What is the value of #lim_(xrarr0)((x+32)^(1/5)-2)/x#?

1 Answer
Dec 9, 2017

#1/80#

Explanation:

The first step is to just try and plug in #0# to see what we get. I might just quickly note that #root(5)(32)=32^(1/5)=2#.
#((0+32)^(1/5)-2)/0=(2-2)/0=0/0#

This result doesn't help us in computing the limit. There is however something we can do to evaluate the limit. We can use a nice technique called L'Hôpital's rule. It says:
If #lim_(x->k)f(x)=0# and #lim_(x->k)g(x)=0# and #lim_(x->k)(f'(x))/(g'(x))=P#
Then #lim_(x->k)f(x)/g(x)=P#

What this means is that if we have a limit with the indeterminate form #0/0#, we can take the derivative of both the numerator and the denominator and we'll still end up with the same answer.

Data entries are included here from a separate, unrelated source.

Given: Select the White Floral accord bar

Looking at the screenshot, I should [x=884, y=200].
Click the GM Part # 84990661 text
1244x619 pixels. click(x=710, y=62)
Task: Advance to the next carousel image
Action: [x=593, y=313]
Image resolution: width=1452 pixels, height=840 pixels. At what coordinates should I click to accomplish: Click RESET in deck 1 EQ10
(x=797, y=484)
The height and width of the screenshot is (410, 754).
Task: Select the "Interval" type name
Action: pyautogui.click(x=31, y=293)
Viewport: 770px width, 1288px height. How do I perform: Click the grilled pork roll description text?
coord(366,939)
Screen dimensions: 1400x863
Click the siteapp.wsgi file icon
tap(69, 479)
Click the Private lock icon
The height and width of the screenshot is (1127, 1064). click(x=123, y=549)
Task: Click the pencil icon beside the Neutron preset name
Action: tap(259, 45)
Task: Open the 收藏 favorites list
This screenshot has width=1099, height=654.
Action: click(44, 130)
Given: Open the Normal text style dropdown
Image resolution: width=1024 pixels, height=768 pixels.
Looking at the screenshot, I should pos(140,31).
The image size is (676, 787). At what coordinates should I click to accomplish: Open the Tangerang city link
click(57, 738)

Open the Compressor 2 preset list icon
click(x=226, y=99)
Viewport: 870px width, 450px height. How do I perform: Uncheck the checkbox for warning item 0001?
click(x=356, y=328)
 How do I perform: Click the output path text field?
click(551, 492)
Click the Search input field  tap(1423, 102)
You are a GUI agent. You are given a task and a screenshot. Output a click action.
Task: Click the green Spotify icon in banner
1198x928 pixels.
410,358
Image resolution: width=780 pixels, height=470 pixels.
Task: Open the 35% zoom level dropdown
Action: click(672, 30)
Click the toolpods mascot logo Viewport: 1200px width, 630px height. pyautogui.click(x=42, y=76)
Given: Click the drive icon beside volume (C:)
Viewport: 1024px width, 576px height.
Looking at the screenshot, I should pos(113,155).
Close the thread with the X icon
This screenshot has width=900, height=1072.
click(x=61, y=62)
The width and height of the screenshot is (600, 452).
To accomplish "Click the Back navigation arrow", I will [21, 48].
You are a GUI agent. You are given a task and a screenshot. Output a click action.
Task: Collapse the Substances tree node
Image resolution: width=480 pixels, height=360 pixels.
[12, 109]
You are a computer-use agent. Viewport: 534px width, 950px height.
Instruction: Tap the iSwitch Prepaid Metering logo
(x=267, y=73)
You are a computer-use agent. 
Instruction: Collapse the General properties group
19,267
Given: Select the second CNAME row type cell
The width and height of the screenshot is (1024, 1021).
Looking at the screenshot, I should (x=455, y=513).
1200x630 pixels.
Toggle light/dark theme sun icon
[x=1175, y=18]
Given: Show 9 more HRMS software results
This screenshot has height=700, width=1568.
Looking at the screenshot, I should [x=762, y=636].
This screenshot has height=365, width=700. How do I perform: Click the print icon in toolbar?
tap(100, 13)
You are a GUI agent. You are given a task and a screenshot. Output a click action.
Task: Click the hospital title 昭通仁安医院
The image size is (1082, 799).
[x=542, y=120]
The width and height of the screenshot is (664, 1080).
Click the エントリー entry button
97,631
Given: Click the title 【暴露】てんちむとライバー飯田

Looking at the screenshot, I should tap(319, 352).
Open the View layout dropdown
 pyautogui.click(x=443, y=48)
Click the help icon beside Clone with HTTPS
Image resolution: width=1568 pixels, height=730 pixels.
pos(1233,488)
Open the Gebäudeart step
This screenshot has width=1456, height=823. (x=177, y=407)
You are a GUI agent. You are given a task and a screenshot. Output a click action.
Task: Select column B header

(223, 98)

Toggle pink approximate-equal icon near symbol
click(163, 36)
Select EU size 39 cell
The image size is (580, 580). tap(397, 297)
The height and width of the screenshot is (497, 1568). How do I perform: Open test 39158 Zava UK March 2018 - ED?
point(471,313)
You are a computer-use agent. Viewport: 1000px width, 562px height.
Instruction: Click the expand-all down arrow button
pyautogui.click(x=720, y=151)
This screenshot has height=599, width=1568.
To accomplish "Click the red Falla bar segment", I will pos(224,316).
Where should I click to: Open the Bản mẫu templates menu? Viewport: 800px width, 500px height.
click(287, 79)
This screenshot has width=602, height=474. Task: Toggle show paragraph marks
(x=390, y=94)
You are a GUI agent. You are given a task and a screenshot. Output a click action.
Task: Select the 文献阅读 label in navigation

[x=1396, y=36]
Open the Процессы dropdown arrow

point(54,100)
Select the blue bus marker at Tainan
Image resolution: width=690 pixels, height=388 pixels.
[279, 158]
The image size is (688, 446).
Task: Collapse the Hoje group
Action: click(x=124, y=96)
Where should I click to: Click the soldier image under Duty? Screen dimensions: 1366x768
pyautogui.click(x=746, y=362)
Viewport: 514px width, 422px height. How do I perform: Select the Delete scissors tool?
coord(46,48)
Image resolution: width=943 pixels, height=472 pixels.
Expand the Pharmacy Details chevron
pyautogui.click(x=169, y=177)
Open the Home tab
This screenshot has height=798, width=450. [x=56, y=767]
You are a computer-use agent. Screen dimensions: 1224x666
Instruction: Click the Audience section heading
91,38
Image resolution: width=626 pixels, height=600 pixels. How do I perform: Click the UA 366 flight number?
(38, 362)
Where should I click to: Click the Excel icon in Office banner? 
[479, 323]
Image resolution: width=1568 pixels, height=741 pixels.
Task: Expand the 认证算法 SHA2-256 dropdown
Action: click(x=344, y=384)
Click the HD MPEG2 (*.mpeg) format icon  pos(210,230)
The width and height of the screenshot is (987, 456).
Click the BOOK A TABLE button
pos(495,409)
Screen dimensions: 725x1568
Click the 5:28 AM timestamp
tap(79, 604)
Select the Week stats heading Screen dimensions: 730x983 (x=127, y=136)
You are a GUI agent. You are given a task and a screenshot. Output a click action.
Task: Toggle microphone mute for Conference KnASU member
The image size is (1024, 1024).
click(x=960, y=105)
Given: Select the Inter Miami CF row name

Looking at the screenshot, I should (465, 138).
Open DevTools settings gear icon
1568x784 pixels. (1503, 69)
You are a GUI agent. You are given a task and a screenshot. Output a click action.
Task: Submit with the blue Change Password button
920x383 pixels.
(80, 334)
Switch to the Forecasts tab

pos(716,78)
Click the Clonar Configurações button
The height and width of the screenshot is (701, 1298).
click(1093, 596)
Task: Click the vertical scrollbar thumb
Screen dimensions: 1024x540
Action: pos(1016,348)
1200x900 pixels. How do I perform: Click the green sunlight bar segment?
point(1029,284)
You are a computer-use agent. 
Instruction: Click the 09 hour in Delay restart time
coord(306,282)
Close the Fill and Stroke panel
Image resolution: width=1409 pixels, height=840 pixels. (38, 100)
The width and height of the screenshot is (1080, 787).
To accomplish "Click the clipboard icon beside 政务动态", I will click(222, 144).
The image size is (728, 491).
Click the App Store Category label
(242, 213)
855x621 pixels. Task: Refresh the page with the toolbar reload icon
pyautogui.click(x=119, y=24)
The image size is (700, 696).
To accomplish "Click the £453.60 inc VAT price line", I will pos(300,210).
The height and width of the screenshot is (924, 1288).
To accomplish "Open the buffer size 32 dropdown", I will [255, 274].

We can compute the derivatives using the chain rule and power rule:
#d/dx((x+32)^(1/5)-2)=1/5(x+32)^(-4/5)#

#dx/dx=1#

So our limit becomes:
#lim_(x->0)(1/5(x+32)^(-4/5))/1=lim_(x->0)1/(5(x+32)^(4/5))#

Now we can plug in #0# to get the answer:
#1/(5(0+32)^(4/5))=1/(5*32^(4/5))=1/(5*16)=1/80#